Dans cette intériorisation et avec l’arrêt de la pensée discriminante, la transparence d’un état non personnel émerge. La sensibilité corporelle se résorbe dans « Ce qui perçoit » ou comme on voudra le nommer : dans l’arrière-plan, dans le silence, ou dans la lumière. Le regard s’absorbe non plus dans l’objet perçu (les sensations, les émotions, les pensées…), mais dans l’acte de percevoir. Ce retournement de l’attention vers le processus lui-même, n’est ni volontaire, ni personnel.

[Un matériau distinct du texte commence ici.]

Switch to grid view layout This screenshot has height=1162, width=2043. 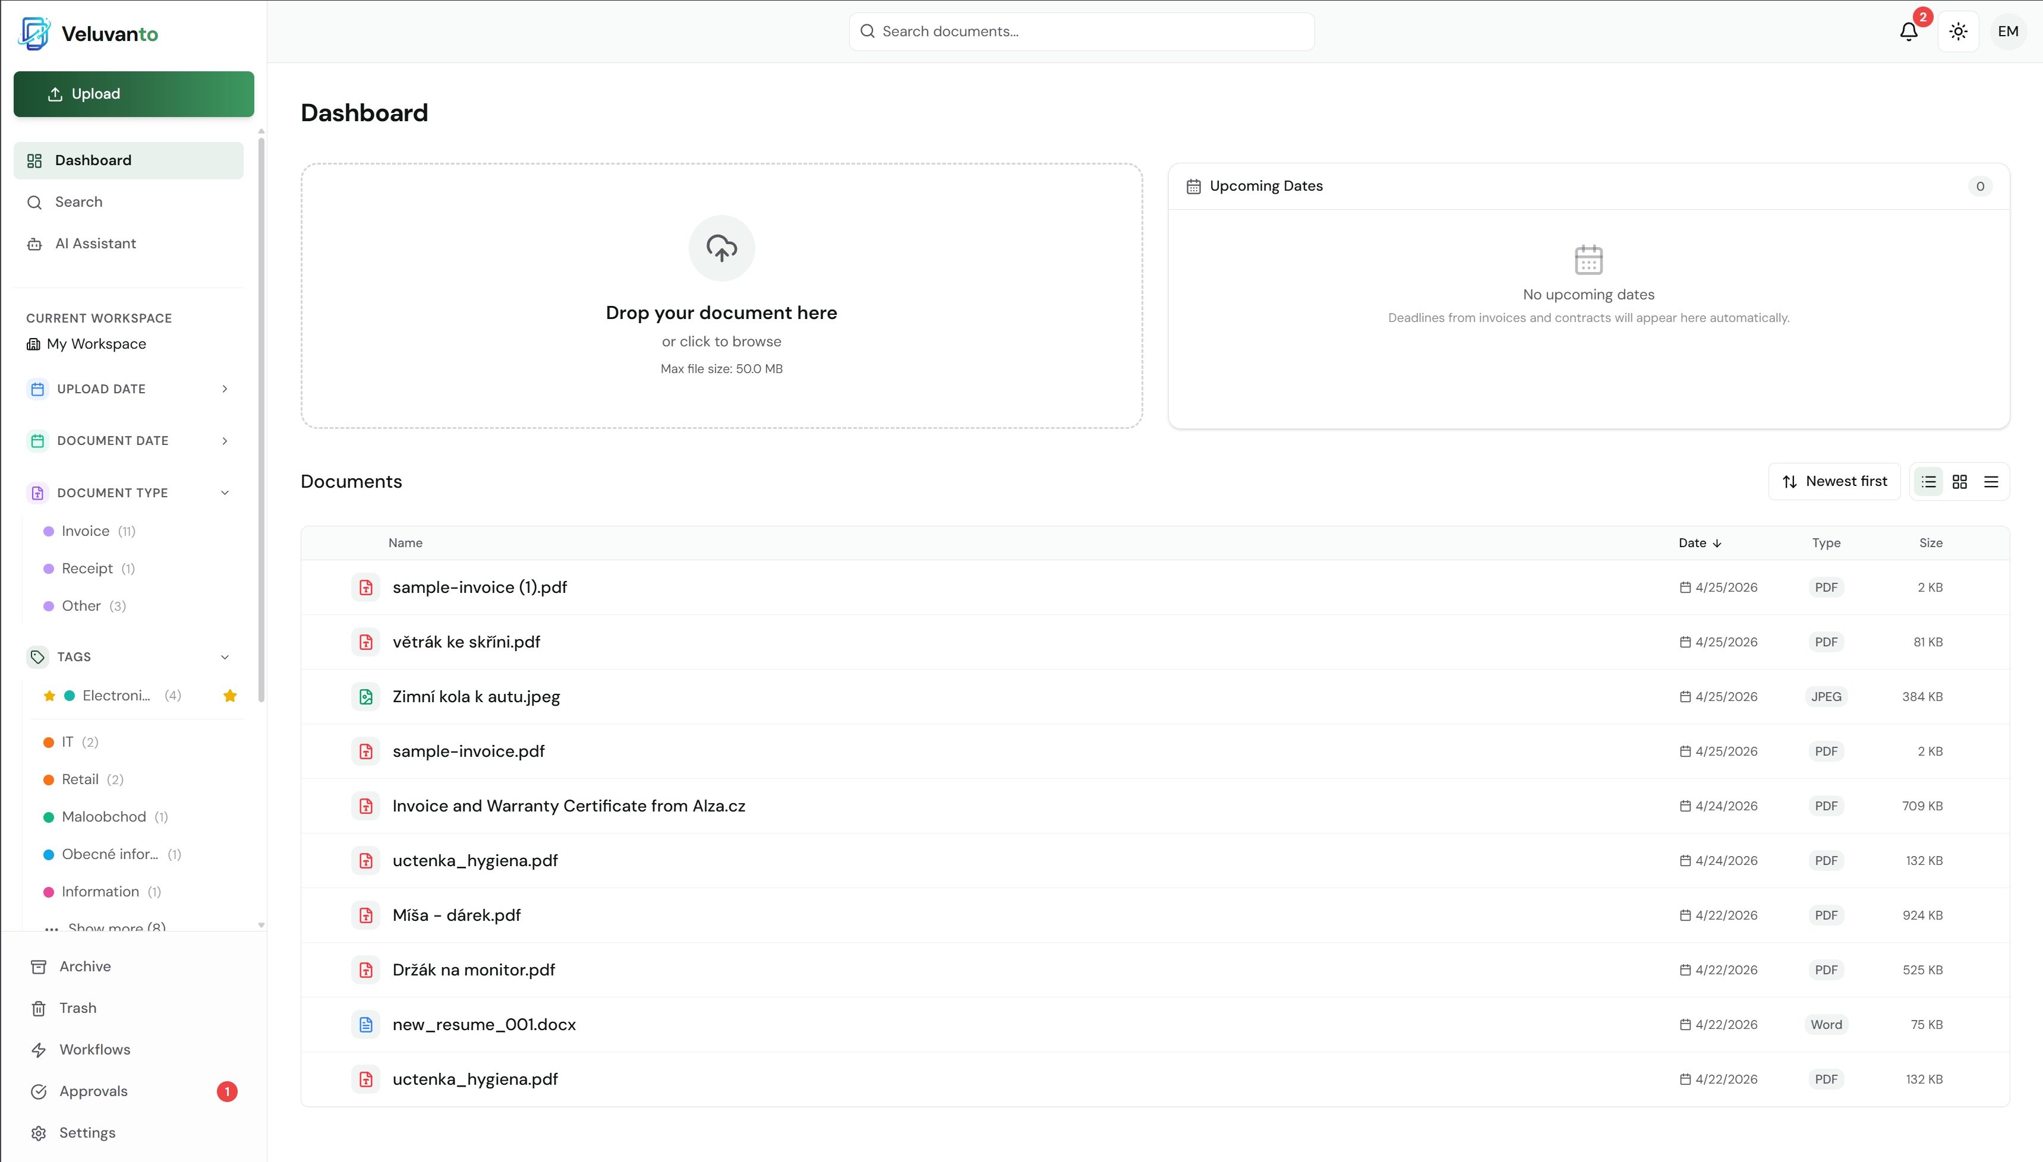1960,481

C’est un jaillissement ou un effondrement, un surgissement de la réalité, ou une grâce. Allez savoir ? Observé, observateur et acte d’observation s’effondrent en même temps.
La luminosité, l’incandescence se dévoilent dans ce passage mystérieux entre deux états de l’être pendant ce bref moment, insaisissable, où la forme s’efface pour laisser place à une autre dimension.
Chers maîtres du passé et du présent qui l’avez pointé ! Ainsi derrière l’apparence d’un monde continu, il existe des interstices par lesquels se glisser : laisser le corps grossier s’endormir pour que le corps subtil puisse s’éveiller ; dans l’intervalle fugitif entre la fin de l’expiration et le début de l’inspiration ; dans ce bref, ce minuscule, cet imperceptible instant de silence entre deux pensées ; dans ces glissements entre les états veille et sommeil ; dans cette merveilleuse luminosité au réveil.
Ce dialogue où Bhairavi interroge Bhairava est intemporel, car c’est la Vie qui nous traverse, qui s’interroge elle-même. Alors, dans ce mouvement où la conscience apparait à elle-même, n’est-ce pas là l’union de Shiva et Shakti ?
Nous avons tous un corps, le tapis est proche, la voie directe. Que faut-il de plus ?
Annie
Article paru dans Infos Yoga n°149
*Slokas : terme sanskrit qui désigne deux vers de seize syllabes, séparés par une césure.
*Dharana : Ce terme sanscrit signifie « qui tient, qui porte; qui garde, qui protège ». C’est aussi le 6e membre dans la nomenclature de Patanjali.
*Stance 78 : « Installé sur un siège moelleux, ne reposant que sur son séant, pieds et mains privés de support : par l’effet de cette (attitude) l’intelligence intuitive la plus haute accède à la plénitude. » VBT Traduction et commentaire de Liliane Silburn, éd. Collège de France 1999.
*Stance 119 : « A la vue d’un certain lieu, qu’on laisse aller sa pensée vers des objets dont on se souvient. Dès qu’on prive son corps de tout support, le Souverain omniprésent s’avance. » VBT Traduction et commentaire de Liliane Silburn, éd. Collège de France 1999.